[Stored records]
-- Opening Marker --
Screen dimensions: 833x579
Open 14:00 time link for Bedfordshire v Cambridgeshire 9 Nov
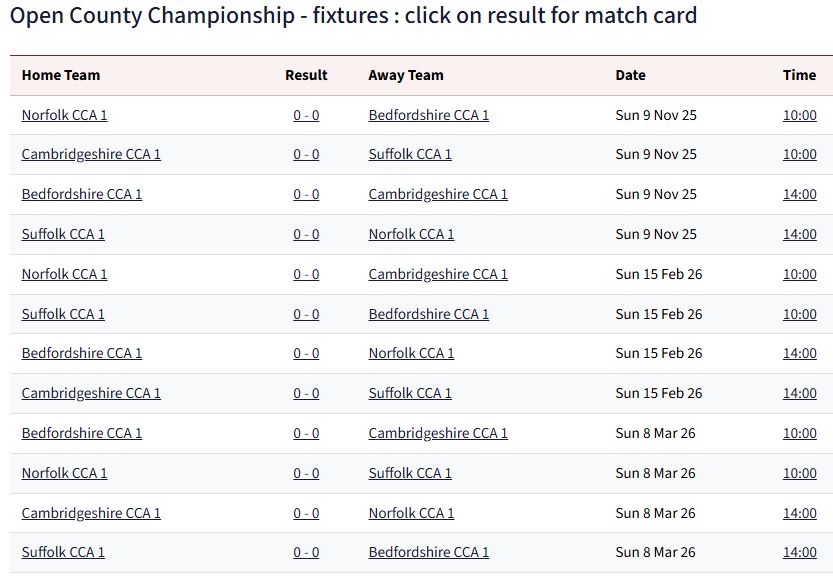(799, 194)
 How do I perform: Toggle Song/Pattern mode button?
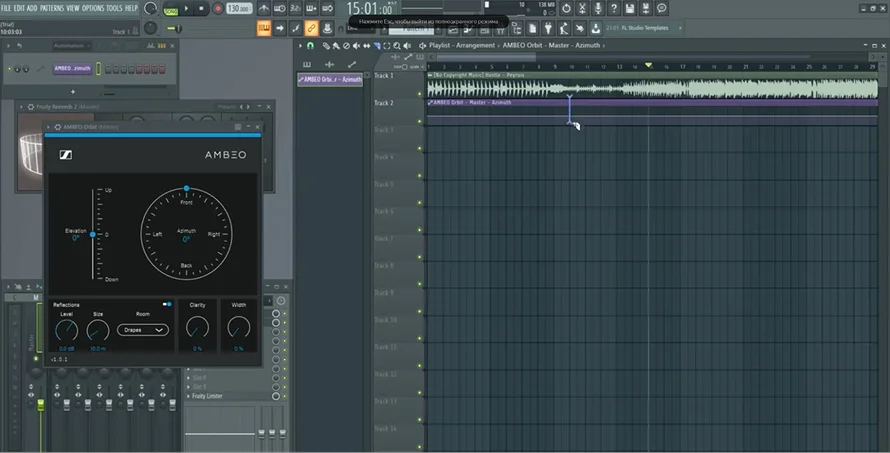[x=170, y=9]
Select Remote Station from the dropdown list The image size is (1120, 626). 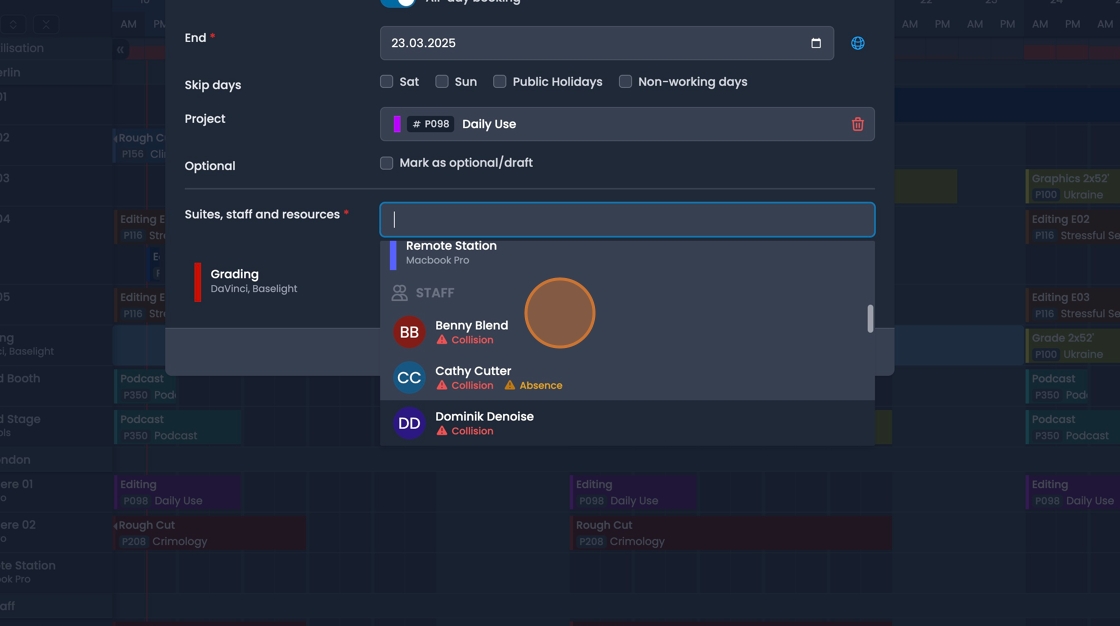coord(451,252)
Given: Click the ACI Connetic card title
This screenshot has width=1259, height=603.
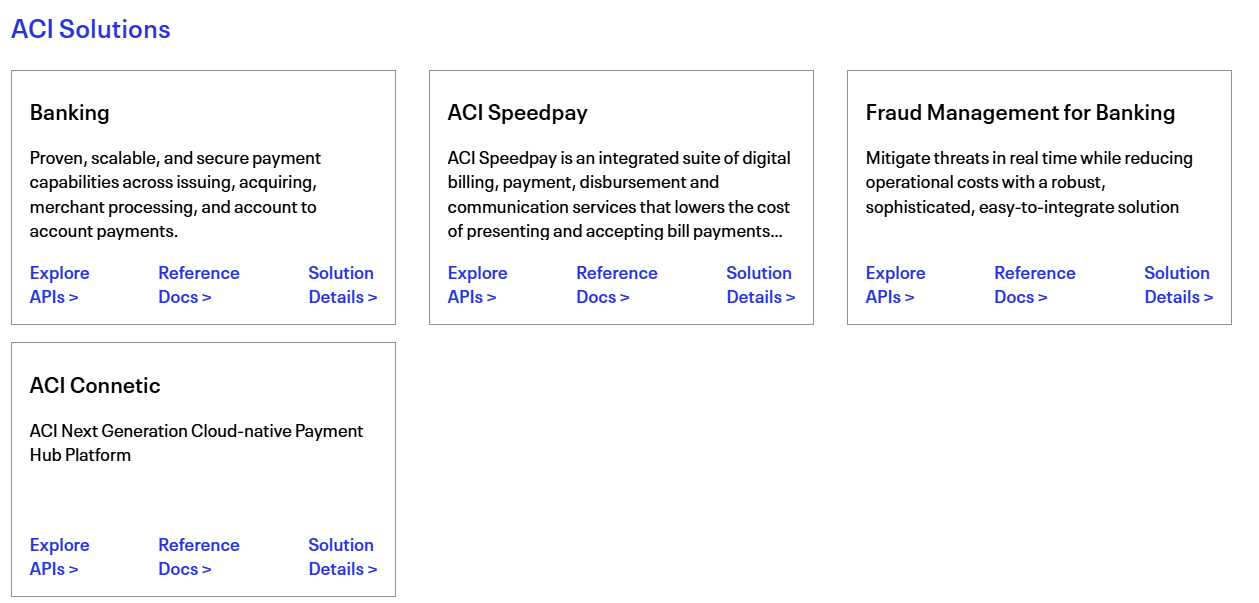Looking at the screenshot, I should point(95,386).
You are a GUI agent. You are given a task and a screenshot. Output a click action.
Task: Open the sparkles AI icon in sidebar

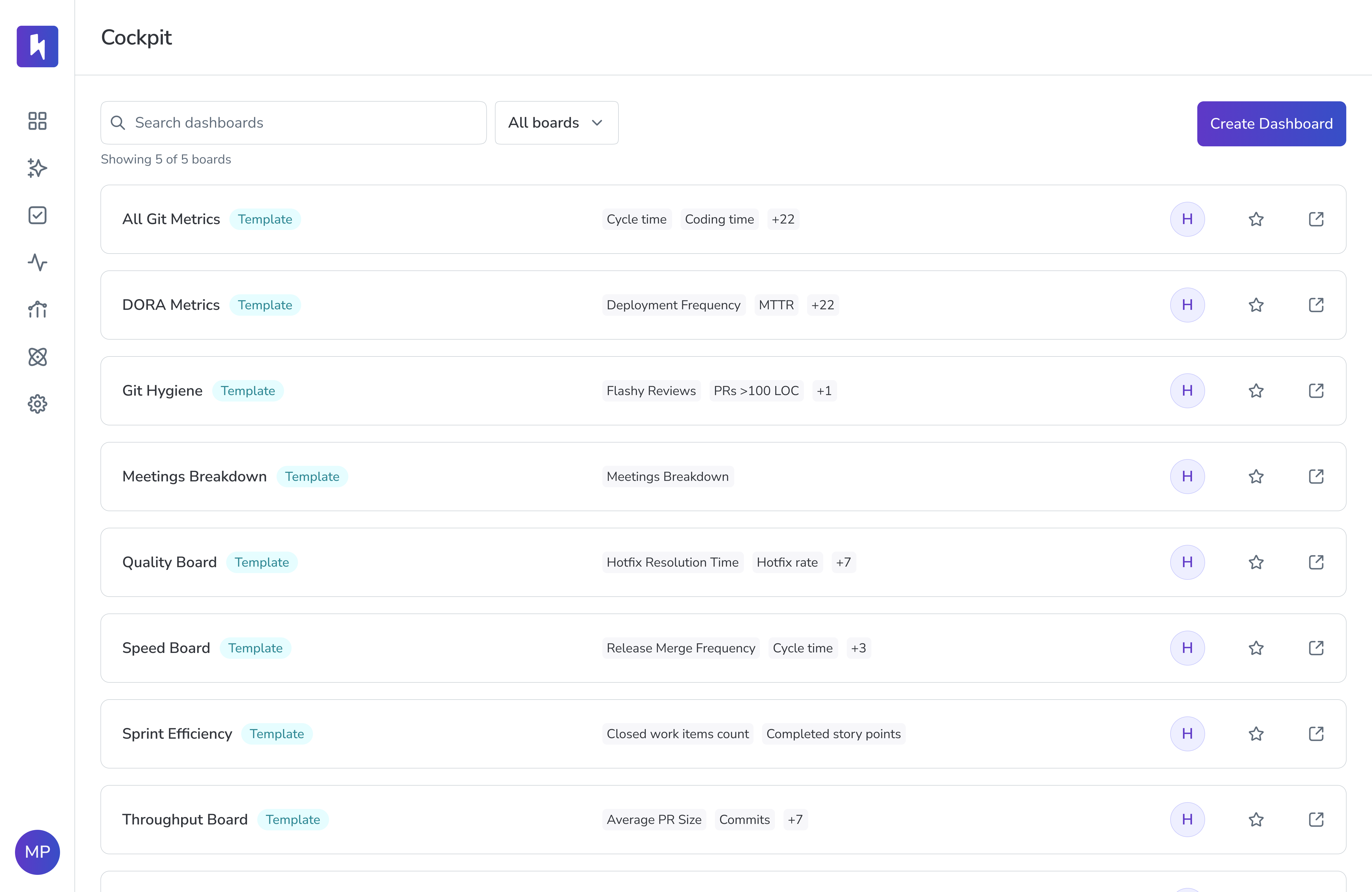[38, 168]
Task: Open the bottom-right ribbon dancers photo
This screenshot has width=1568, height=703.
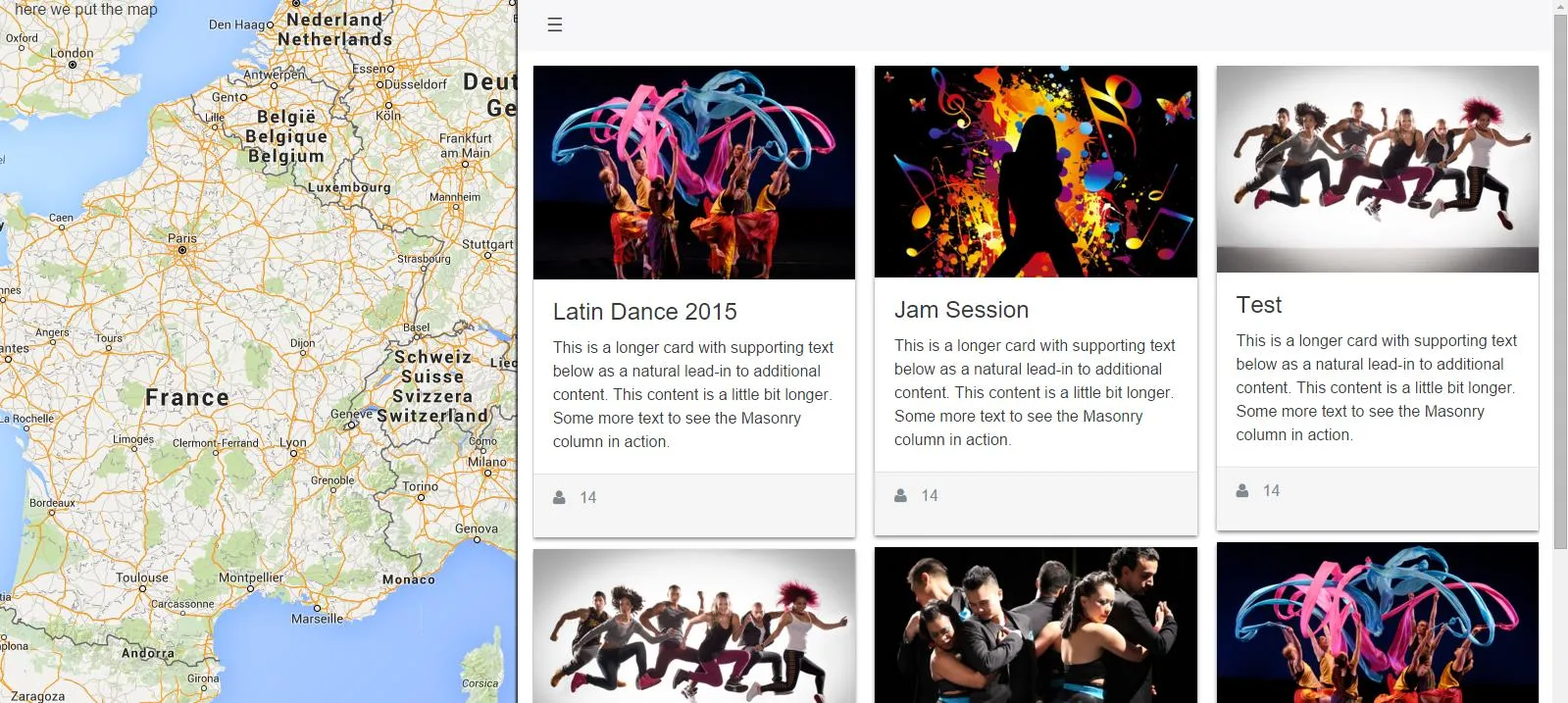Action: pyautogui.click(x=1378, y=623)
-- Closing Marker --
» What needs to be done
Leave out every picture and copy, exactly as written, the lines from the one with "This screenshot has width=1259, height=603." through the end of the records above.

» Response box
This screenshot has width=1259, height=603.
Looking at the screenshot, I should point(95,386).
You are a GUI agent. You are given a task and a screenshot. Output a click action.
Task: Open the sparkles AI icon in sidebar

[38, 168]
Task: Open the bottom-right ribbon dancers photo
This screenshot has width=1568, height=703.
Action: pyautogui.click(x=1378, y=623)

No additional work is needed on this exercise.